USA Today’s Bailey Johnson noted that Bishop Sycamore’s website did not list an address, and Ohio’s listing for the school put its address as an indoor sports training complex
At least two players on the team were good enough at one point to be recruited by major college football programs. 24/7 Sports’ college football recruiting website showed at least two players from the school being recruited by big programs who play in the Football Bowl Subdivision – wide receivers Armond Scott and Jeremy Naborne.
Scott was listed as having been recruited by Syracuse, which he confirmed in June. The tweet was liked by two Syracuse coaches.
Naborne has received offers from Tennessee and TCU.
Andre Peterson, the director and founder of Bishop Sycamore, said flatly to USA Today on Monday the school was not a “scam.”
“There’s nothing that I’ve gotten out of this that would constitute it as a scam because I’m not gaining anything financially from what we’re doing. The reality of it is that I have a son (Javan) that’s also in the program and has been in the program for four years,” he said.
“If it’s a scam and the kids are not going to school and not doing what they’re supposed to do, then I’m literally scamming myself. And most importantly, I’m hurting my own son. So when people say stuff like that … I would literally be taking my son’s future and throwing it in the trash.”
Ohio Gov. Mike DeWine called for the state’s Department of Education to investigate the school.

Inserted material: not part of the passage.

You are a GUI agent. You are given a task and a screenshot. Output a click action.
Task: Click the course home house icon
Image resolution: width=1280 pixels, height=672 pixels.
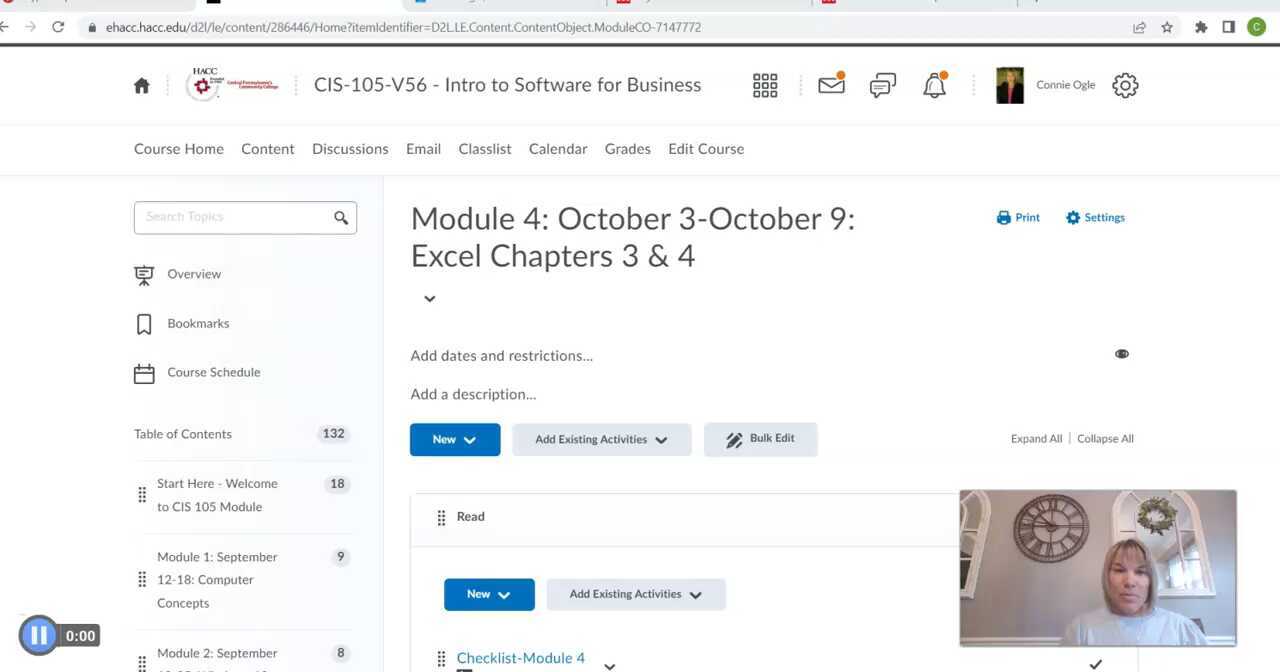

“Like many Ohioans, I am concerned by the recent reports and questions raised about Bishop Sycamore. While this weekend’s football game brought concerns about the health and safety of players, it also raised red flags about the school’s operations,” DeWine said in a statement Tuesday. “Schools like Bishop Sycamore have an obligation under Ohio law to meet certain minimum standards. Whether Bishop Sycamore meets these standards is not clear. I have asked the Ohio Department of Education to conduct an investigation into Bishop Sycamore to ensure compliance with Ohio law and to ensure the school is providing the educational opportunities Ohio students deserve.”